There is a story told about St. Vincent de Paul, the person who founded the religious congregation known as the Vincentians, and who gave inspiration to others, such as the founder of the St. Vincent de Paul Society, Frederic Ozanam. He said:
“When the demands of life seem unfair to you, when you are exhausted and have to pull yourself out of bed yet another time to do some act of service, do it gladly, without counting the cost and without self-pity, for if you persevere in serving others, in giving yourself to the poor, if you persevere to the point of completely spending yourself, perhaps someday the poor will find it in their hearts to forgive you. For it is more blessed to give than to receive and it is a lot easier.”
That might sound a curious statement. Why do the poor need to forgive us? For what do we need to be forgiven? Shouldn’t we feel good about serving others?
I think we do have some idea of the answer. There is a certain humiliation in needing to receive, just as there is a certain pride in being able to give. The things we complain about are often our greatest blessing. What is worse than being too busy? Having nothing to do. What is more painful than giving away something that we own? Not having anything to give away in the first place. What is harder than dragging ourselves out of bed to begin another day?  Being someone who simply cannot get out of bed by themselves. It is certainly more blessed to be able to give than to receive, and it is easier as well.

In the gospel reading for today, Jesus speaks about the need to be compassionate, compassionate in the same way as the Father is compassionate. The word compassion is part of our Caritas language, and rightly so. At this very moment, we are living through one of our most important times of the year as we encourage people to express their Lenten spirit in the support of Project Compassion.
There are a number of instances in the Gospel parables where  reference is made to compassion. There was the master who was moved with compassion with the servant who was unable to pay what was owing; there was the Father, in the parable of the Prodigal Son, who was “moved with compassion” when he saw his son appear over the horizon; and then there was the Good Samaritan who was “moved with compassion” when he saw the injured man lying helpless on the road. In all these instances, there is a movement that truly comes from deep within, from the heart.
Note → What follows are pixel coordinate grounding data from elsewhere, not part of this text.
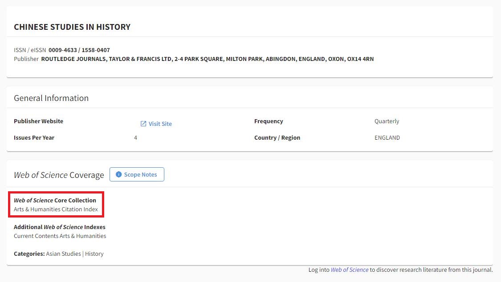Click the info icon in Scope Notes
The height and width of the screenshot is (282, 501).
coord(118,174)
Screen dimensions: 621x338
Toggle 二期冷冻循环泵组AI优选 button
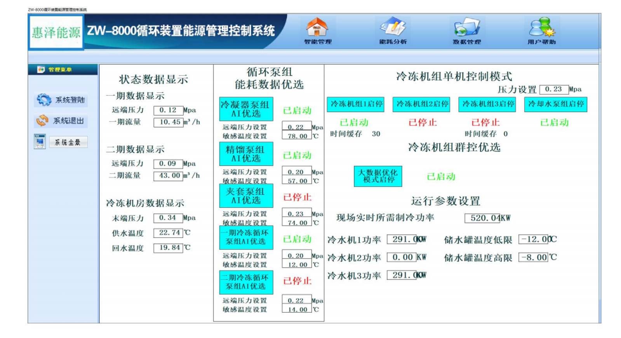point(246,282)
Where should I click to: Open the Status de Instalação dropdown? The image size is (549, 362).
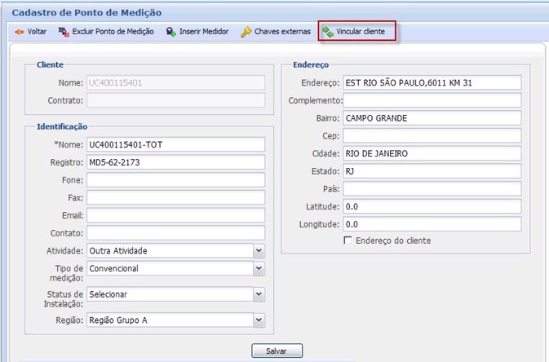(259, 294)
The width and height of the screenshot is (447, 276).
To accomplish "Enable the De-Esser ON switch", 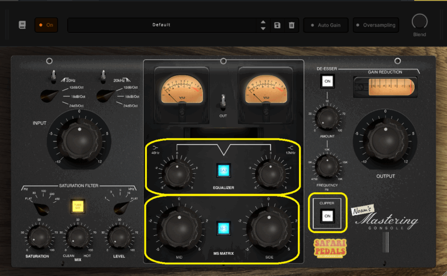I will pos(327,82).
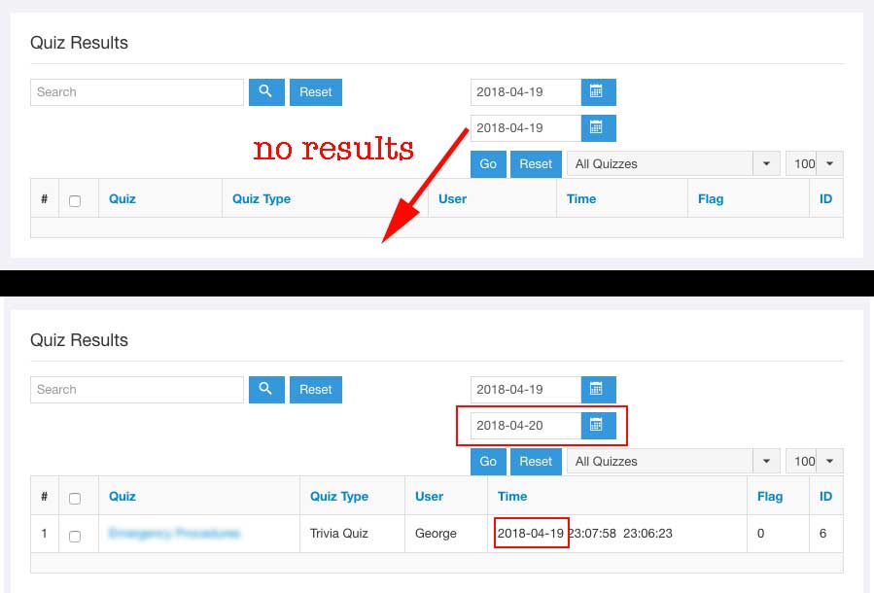Open the 100 per-page dropdown in bottom panel
This screenshot has width=874, height=593.
(814, 462)
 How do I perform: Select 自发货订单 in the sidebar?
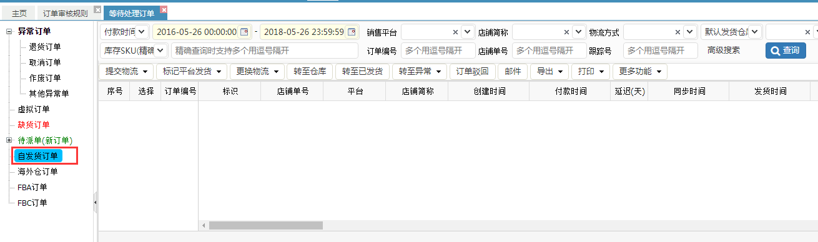pyautogui.click(x=38, y=156)
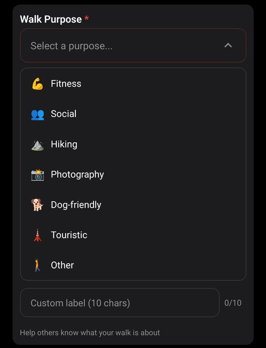Click the help text below field
This screenshot has width=266, height=348.
tap(90, 332)
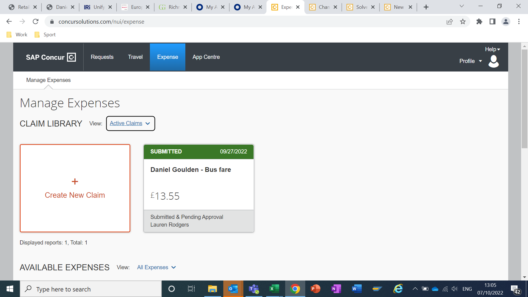Scroll down to Available Expenses section
Screen dimensions: 528x297
tap(65, 267)
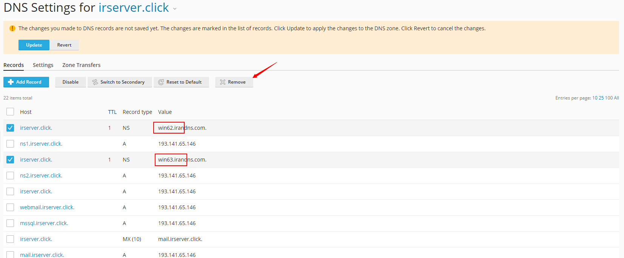Click the Remove scissors icon

(x=223, y=82)
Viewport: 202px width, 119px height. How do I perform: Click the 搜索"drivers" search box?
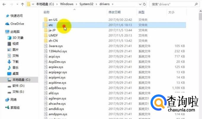172,4
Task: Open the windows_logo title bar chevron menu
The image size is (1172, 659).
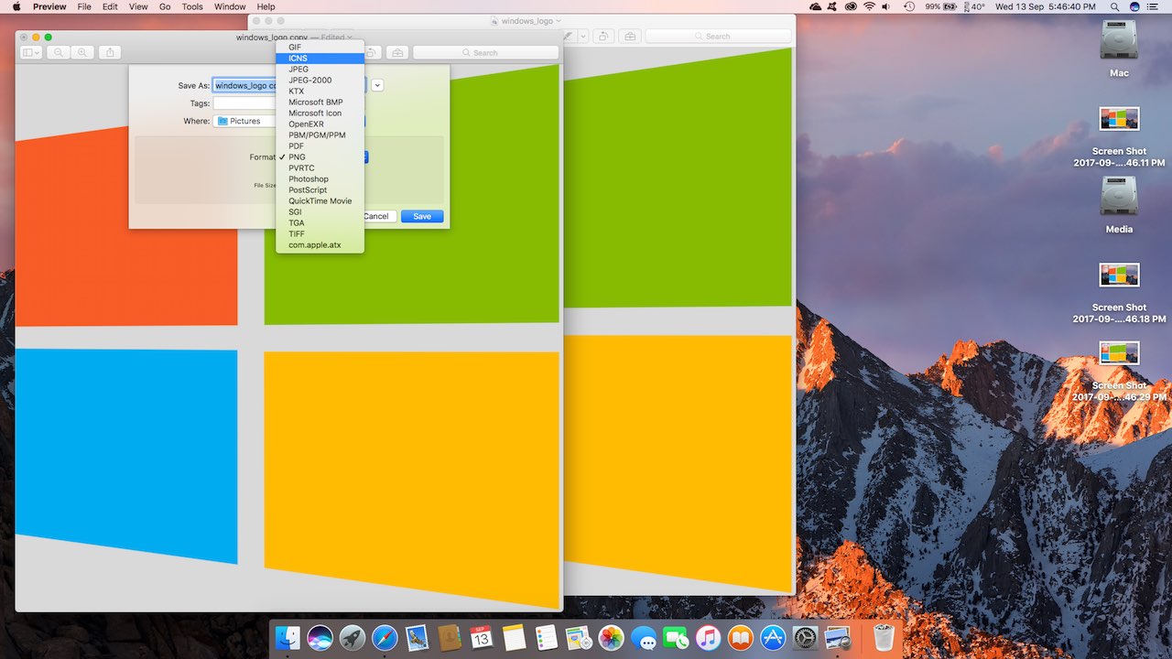Action: [x=558, y=19]
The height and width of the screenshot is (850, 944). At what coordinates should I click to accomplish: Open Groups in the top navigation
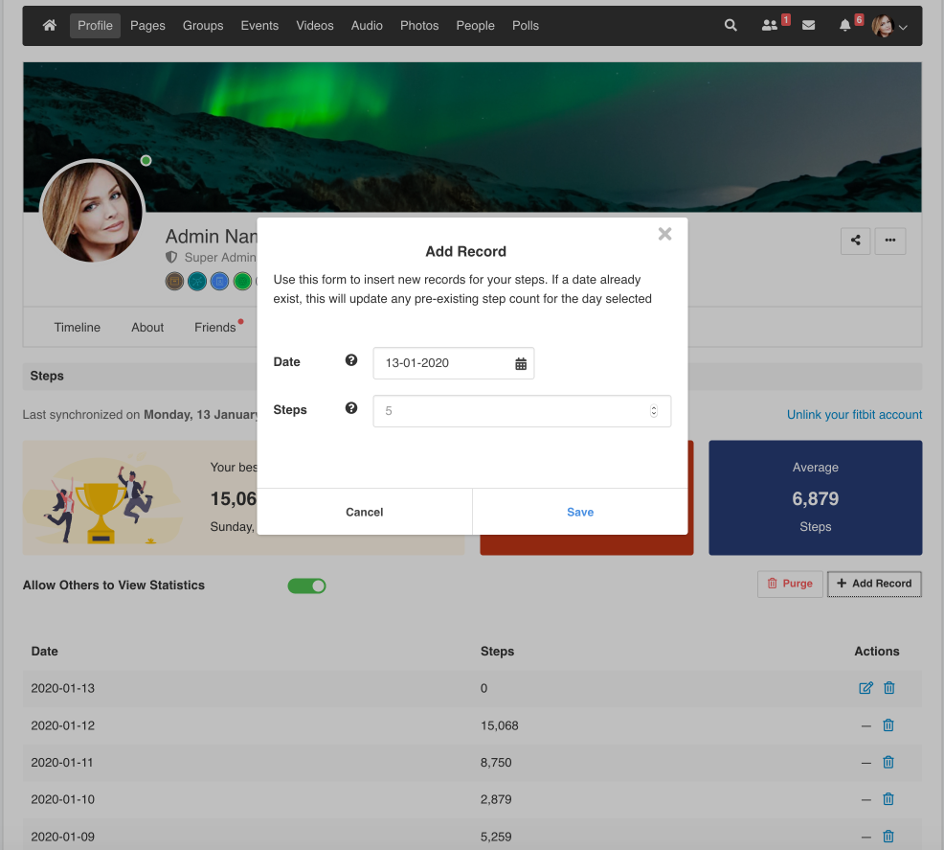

Jesus, we are told was “moved with compassion” on a number of occasions which are recorded in the Gospels – he was moved with compassion for the people who were like a sheep without a shepherd; he was moved by the plight of the leper, the blind man and the widow of Nain. What seemed to be at the heart of this movement of  Jesus was an awareness of a kind of spiritual lostness on the part of the people, and an awareness of the plight of people who were suffering hunger and pain.

What is worthy of note is that apparently at the time of Jesus, in the thinking of the pagan philosophers, there was no understanding of a God who showed compassion. So in the gospel passage we are learning that God indeed was, and is compassionate, and then there is the further charge on all of us to be the same, to be compassionate as the Father is compassionate.

For us who are deeply involved in works of compassion, it is important that we do take notice of the manner in which Jesus was compassionate – and that will allow us to take seriously the directives of the Gospel. By seeing how Jesus is compassionate, and is moved with compassion, we have it all before us.

That is not to say that it is all very easy, especially when one is tired and frustrated by lack of support. We can all lose heart, and begin to feel sorry for ourselves, and eventually we feel that we are being unfairly used by others, that we are being asked to give more than our share.
So the counsel of St. Vincent de Paul should be told and retold:  “If we do not continue to serve the poor, despite our tiredness and self-pity, the poor will never find it in their hearts to forgive us.” We need to remember that it is more blessed to give than to receive. It is also easier.